私は雄叫びを上げながら思い切り地面を蹴った。そして相手に飛びかかり、右の爪を叩き込んだ。


ズガァァン!

セルリアン「ギョロロロローッ!」

大きな叫び声を上げながら、ぱっかーん!という音と共に怪物は弾け飛んだ。


キラキラしたかけらが降り注ぐ中、私は自分の力に驚いて、動くことができなかった。

『あんなに大きな相手が一瞬で粉々に…!なんなんだこの力は…。」


そして自分の両手をまじまじと見つめた。とても大きくて不器用そうな手に、真っ黒な鋭い10本の爪が生えている。


『そうだ、あの子は大丈夫かな。』

追いかけられていた子の様子が気になって、私はその子の方を見た。




ミナミコアリクイは、目に涙を浮かべながらガタガタと震えていた。転んでしまい、もうダメだと諦めかけたその時、大きな叫び声とともにぱっかーんと大きな音がした。

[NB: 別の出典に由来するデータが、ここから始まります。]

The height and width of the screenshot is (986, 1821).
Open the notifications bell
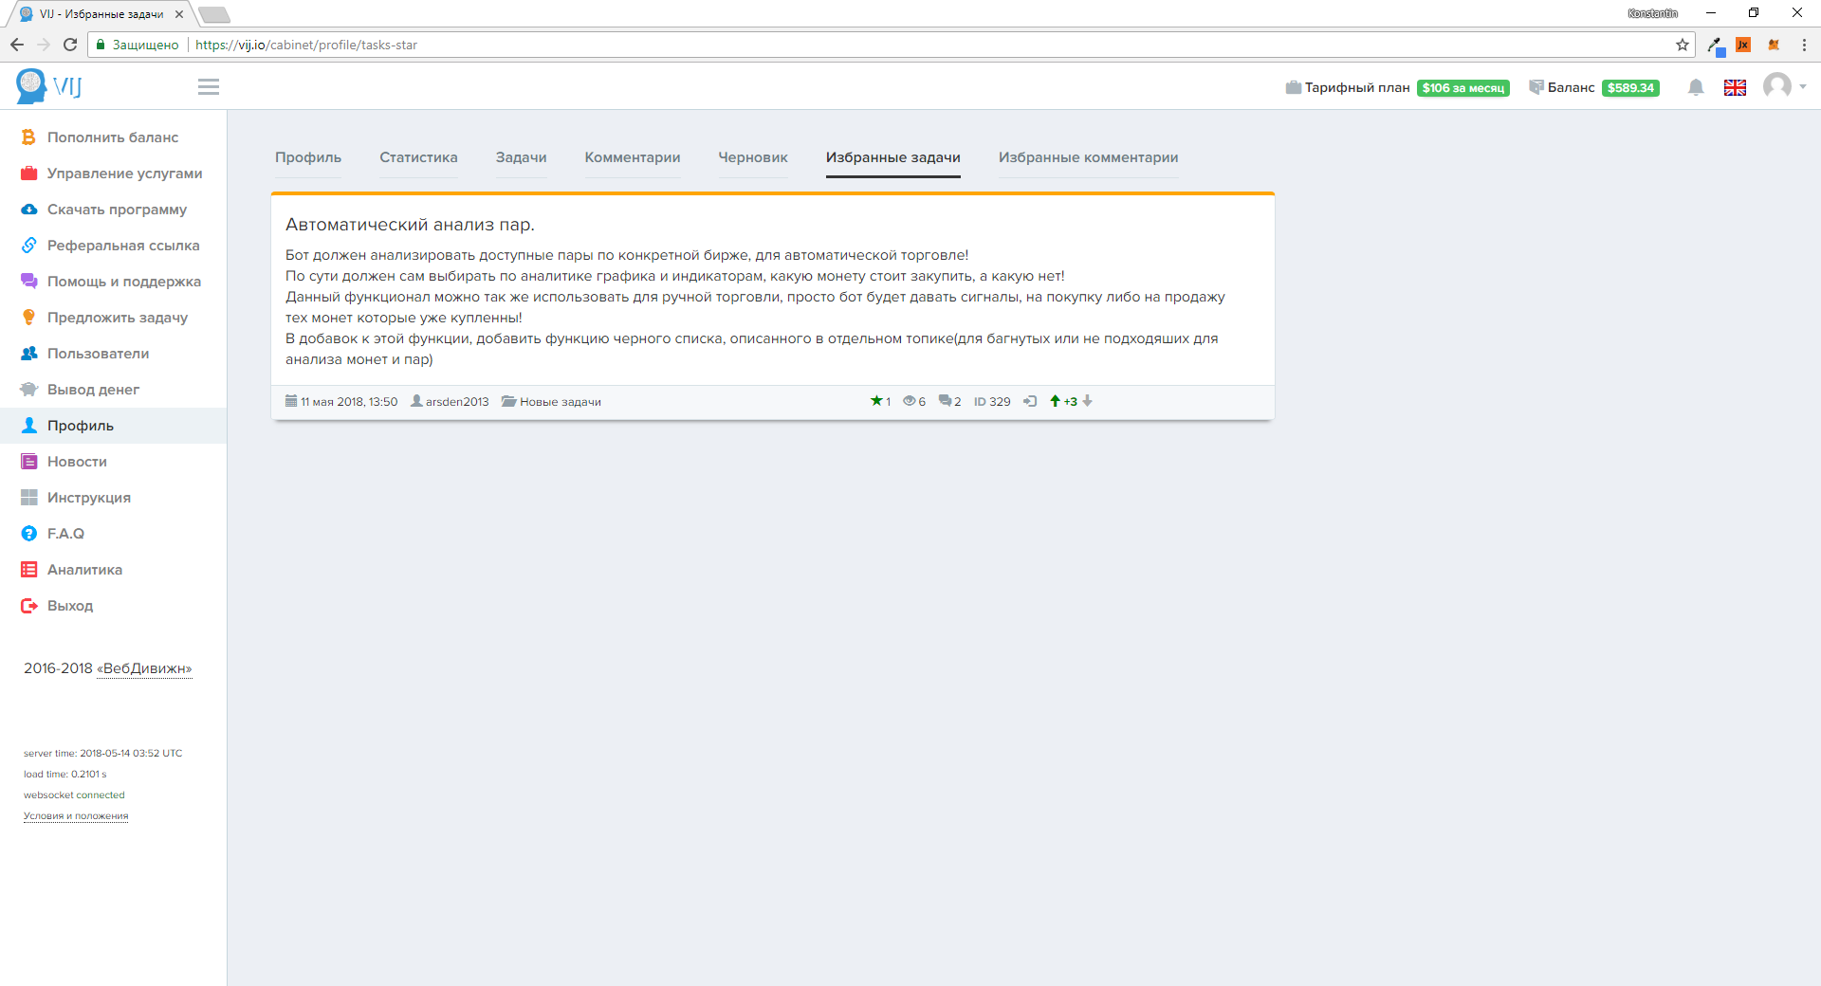click(1696, 87)
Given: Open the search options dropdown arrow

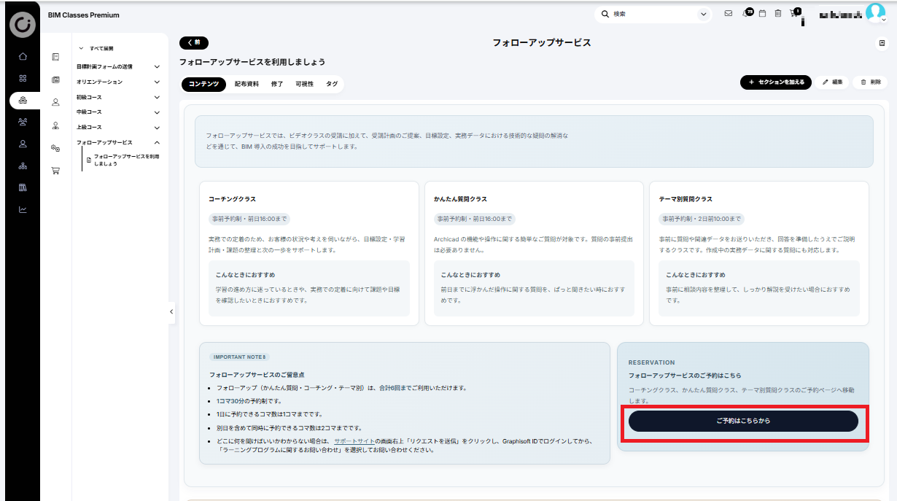Looking at the screenshot, I should 703,14.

恐る恐る顔をあげると、双眼鏡の顔をした大型セルリアンのきらめきが降り注ぐ中、頭にトラ模様の紋章のあるフレンズが、鋭い目つきでこちらを睨んでいる。するとどこからか小さな声がした。

?「そいつはビースト、早く逃げないと喰われるぞ!」


ビースト『えっ⁉︎』


コアリクイ「ふぇ⁉︎」


ミナミコアリクイはパニックになり、大慌てでその子の前から逃げ出した。